The coat of arms of Clan Ó Comáin is a genuine heraldic design drawn from the Gaelic royal tradition and recognised through the office of the Chief. It carries the mermaid of Newhall Lake, the Irish harp, and the shamrocks of the clan's patron saint, Saint Commán — the three leaves of the shamrock representing the Holy Trinity in the Gaelic Christian tradition. None of this symbolism appears on the generic "family crest" products sold online under this surname.
Under the ancient Gaelic custom of clan arms, only registered members of Clan Ó Comáin are approved by the Chief to display the arms on personal items, stationery, jewellery and ceremonial objects. The arms belong to the clan; their use is a right extended by the Chief to those whose names are entered on the Register at Newhall House.

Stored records
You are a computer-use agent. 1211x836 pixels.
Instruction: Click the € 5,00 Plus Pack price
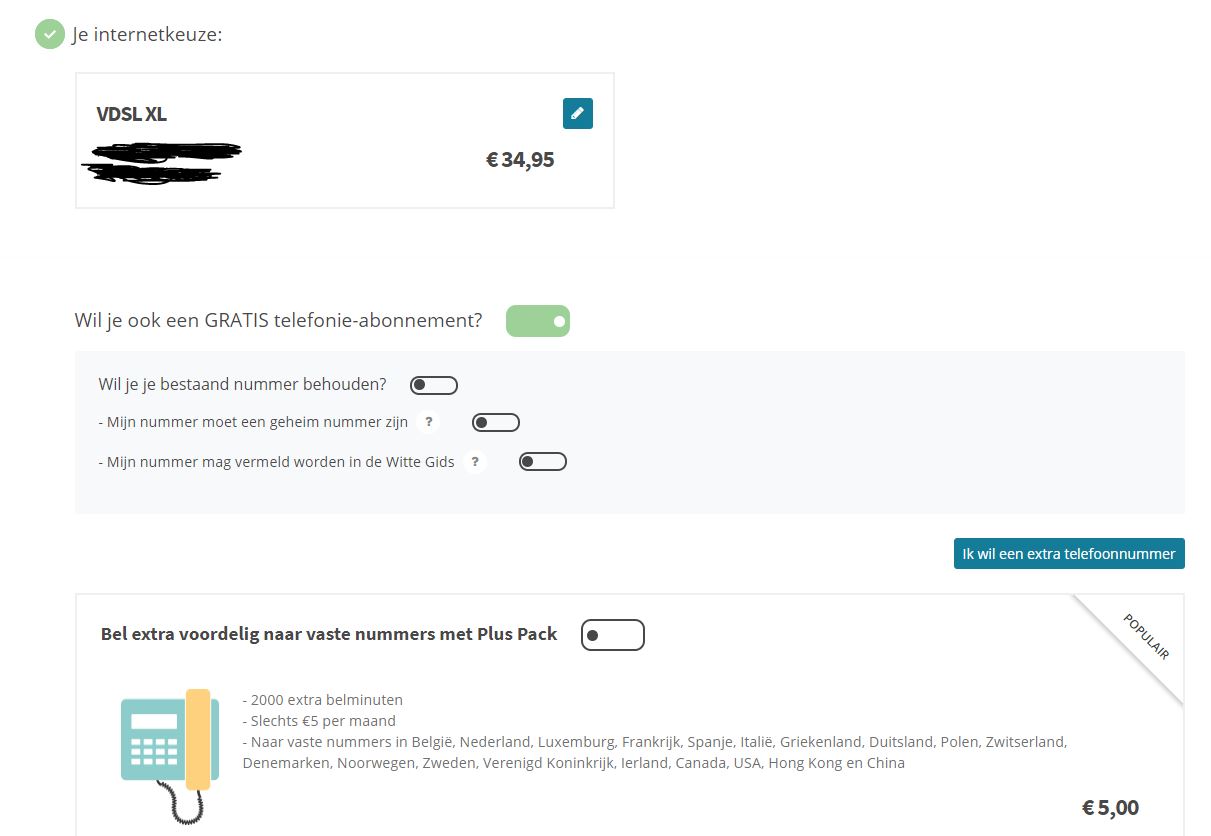click(x=1110, y=808)
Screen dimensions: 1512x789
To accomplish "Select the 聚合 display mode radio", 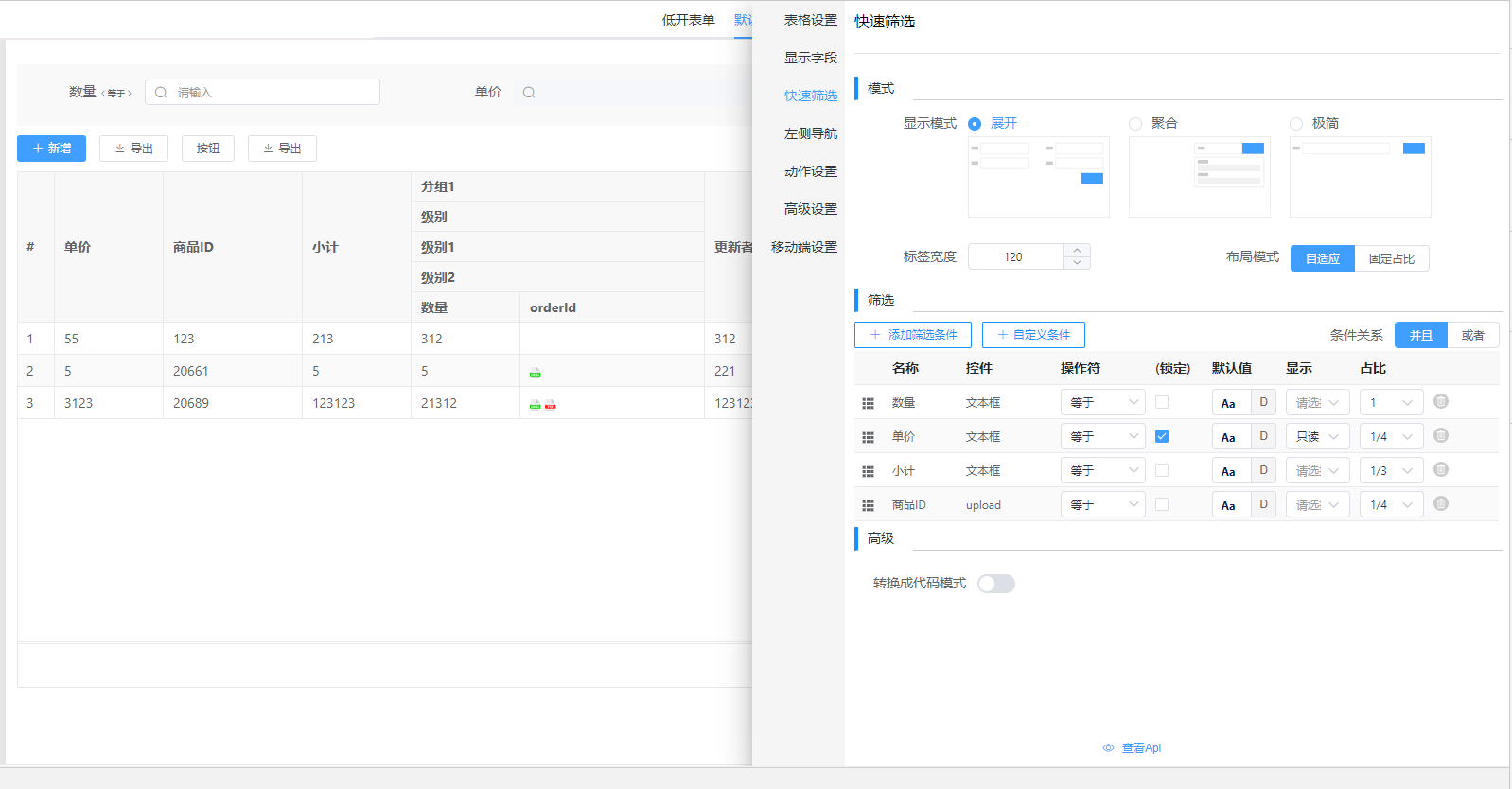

Tasks
(1) Reproduce the passage on the Clan Ó Comáin coat of arms between "Under the ancient" and "at Newhall House.", inclusive.
(2) Write what comes next in the passage on the Clan Ó Comáin coat of arms, picking up after its final sentence.

Exercise responses
(1)
Under the ancient Gaelic custom of clan arms, only registered members of Clan Ó Comáin are approved by the Chief to display the arms on personal items, stationery, jewellery and ceremonial objects. The arms belong to the clan; their use is a right extended by the Chief to those whose names are entered on the Register at Newhall House.

(2)
The Hurley surname in Ireland has at least three distinct Gaelic origins, a fact that has caused genealogical confusion for almost two centuries. Most Hurley families descend from the native Clare and Cork surnames Ó hUirthile or Ó Muirthile — genuinely ancient Gaelic lines of their own, unrelated to the Ó Comáin family. But a significant minority of Hurley families, particularly in specific parishes of north Clare and west Cork, carry a surname that was originally Ó Comáin — recorded as Hurley by priests and civil clerks who mistakenly believed the Irish name derived from camán, the word for a hurling stick.
This phenomenon — known in Irish genealogy as pseudo-translation — was documented with care in the 20th century by the Chief Herald of Ireland. For the Hurley families affected, it has meant four or five generations of separation from their true documented lineage: a Gaelic royal line with a surviving clan, a chiefdom in the Burren, an ancestral stone fort at Cahercommane, and an official seat at Newhall House, County Clare.
If your Hurley family comes from Clare or Cork — particularly from around Killone, Kilmihil, or the Burren — there is a real possibility your name was originally Ó Comáin. The paper record was changed. The blood line was not.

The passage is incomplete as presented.